As someone who knows how to market a product or frame a debate on his terms, there is probably no one better than President Donald Trump. After all, isn’t he the one who started the “fake news” craze? Wasn’t he the one who separated himself from a crowded field of Republican candidates (16) by poking fun at them?
Perhaps this isn’t how politics should work but it’s how it’s working right now and Trump knows that.
But was it any different in the 1960’s or 1970’s? Of course, we didn’t live in the 24/7 news cycle where breaking news now could be a politician’s hangnail. Wasn’t there fake news concerning the Vietnam War and the bombing of Cambodia? Watergate? Hasn’t it always been this way? Maybe it’s a bit more intense because of the number of news outlets and the changing face of the industry but at its core, isn’t it pretty much the same?
I’m asking these questions because hopefully the questions will illustrate a point. We’ve always had fake news i.e. distractions, obfuscations to throw us off the trail. What’s needed now as it was back then are critical thinkers who don’t take any news, regardless of the source at face value. A critical thinker looks at the facts as objectively as possible, weighs both sides to the argument and makes an informed decision. Maybe part of the reason fake news is perceived to be such a problem today is that we have a dearth of folks willing to engage (or capable) in critical thinking.

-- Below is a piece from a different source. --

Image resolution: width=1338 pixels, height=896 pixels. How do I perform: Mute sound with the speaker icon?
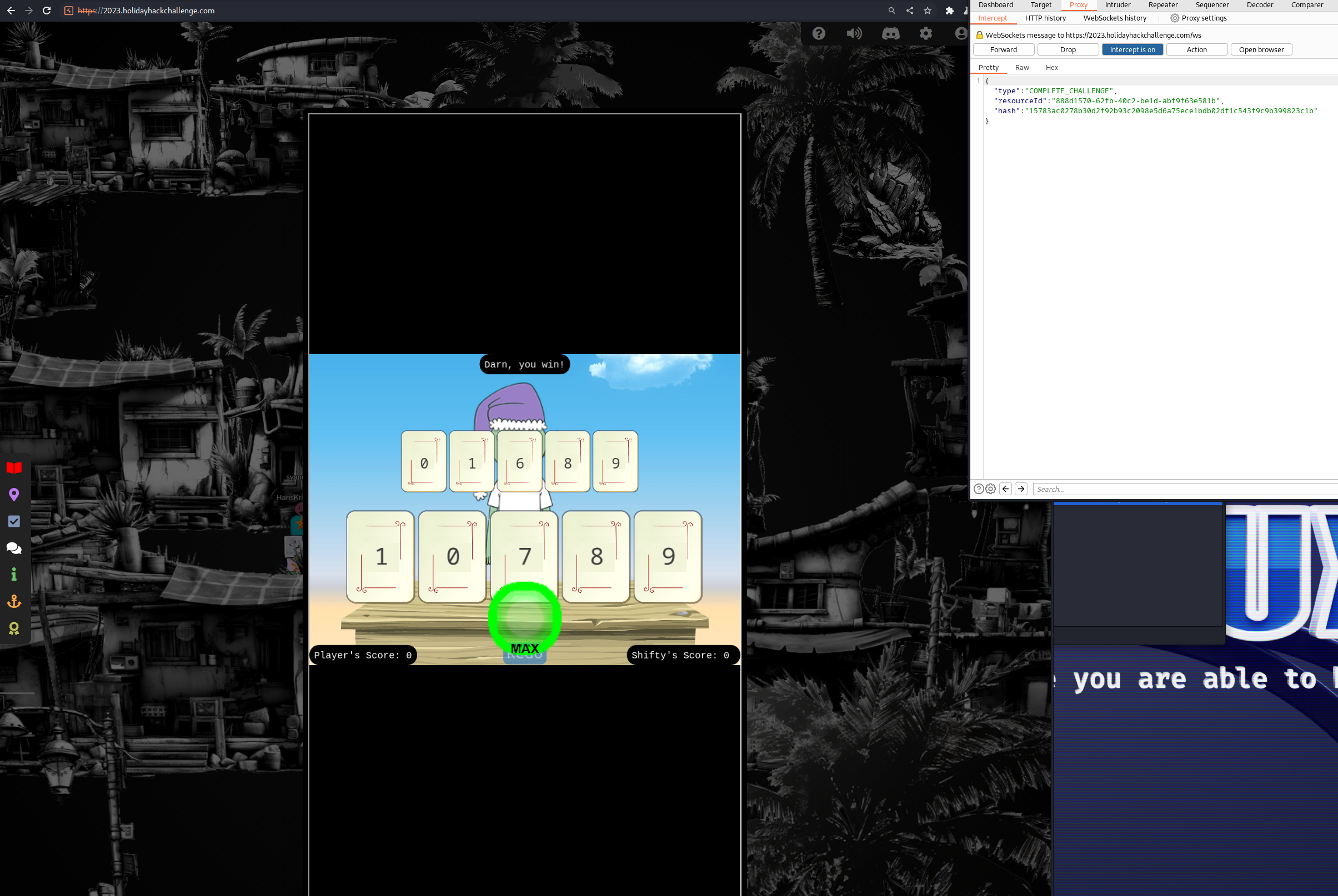pos(854,34)
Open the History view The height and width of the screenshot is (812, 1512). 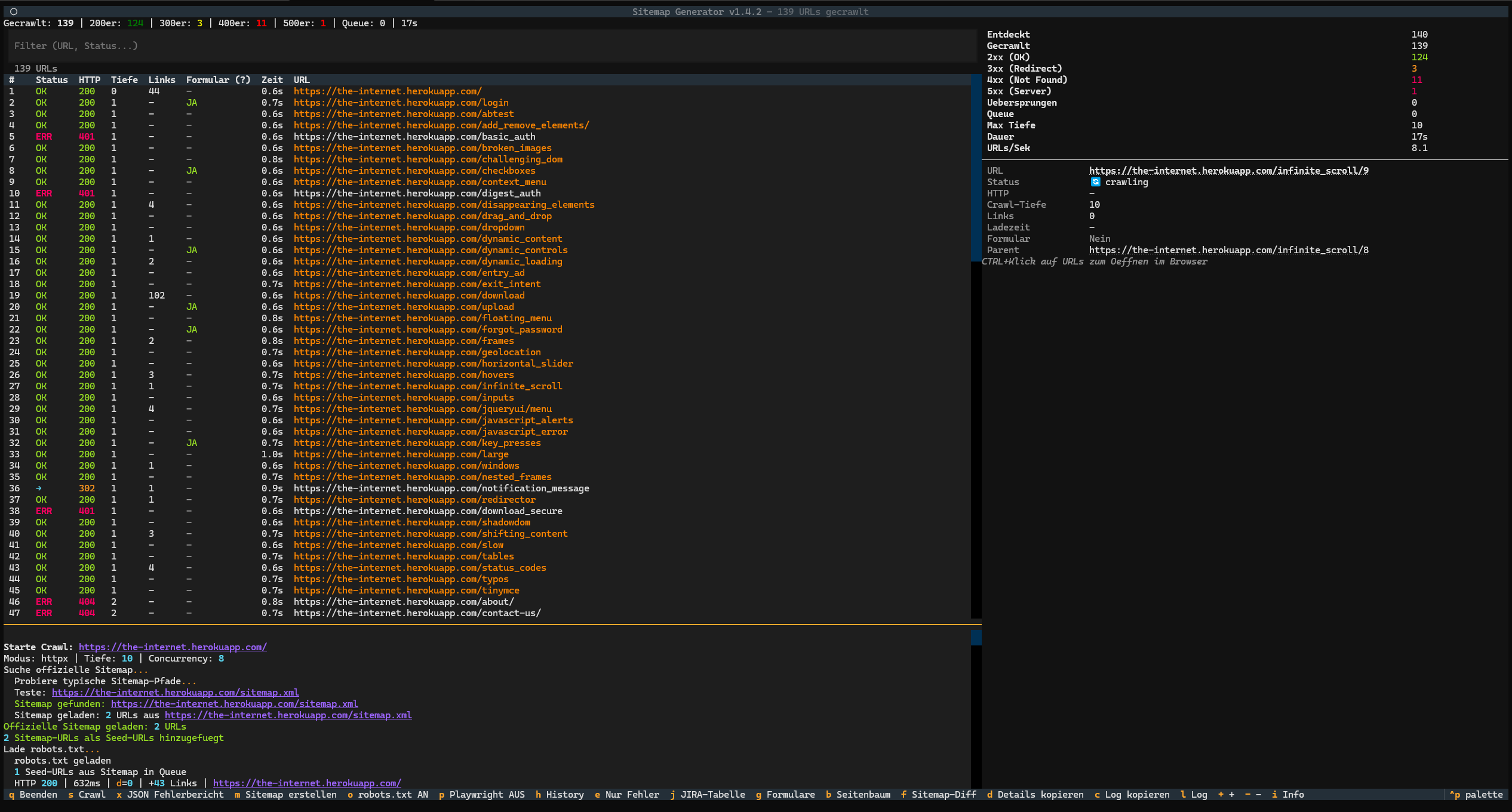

Critical thinking, an ability to consider the other side, and a reasonable approach to issues are essential elements of a good citizen.
Just before the holidays, the Chicago Tribune ran an article addressing this problem in the context of fake news. Here’s an excerpt from that article:
“Sixty-seven percent of U.S. adults say they’ve improved their ability to reflect and use evidence, logic and analysis to make decisions since graduating from high school, according to a new survey by the Reboot Foundation, a Paris-based nonprofit that is pushing the teaching of evidence-based reasoning skills.
Yet almost 50 percent of respondents said they don’t typically plan where they’ll get their information before engaging in research — the very practice that suggests they are weak critical thinkers. About one-third of respondents said they will usually use only one source of information when making a decision.”
Critical thinking, like being successful in the contemporary work environment, takes some skill, lots of discipline and hard work, and the critical thinking tools learned in school or through talking to others who have opposing views. If you’re concerned with fake news, work on your critical thinking skills instead.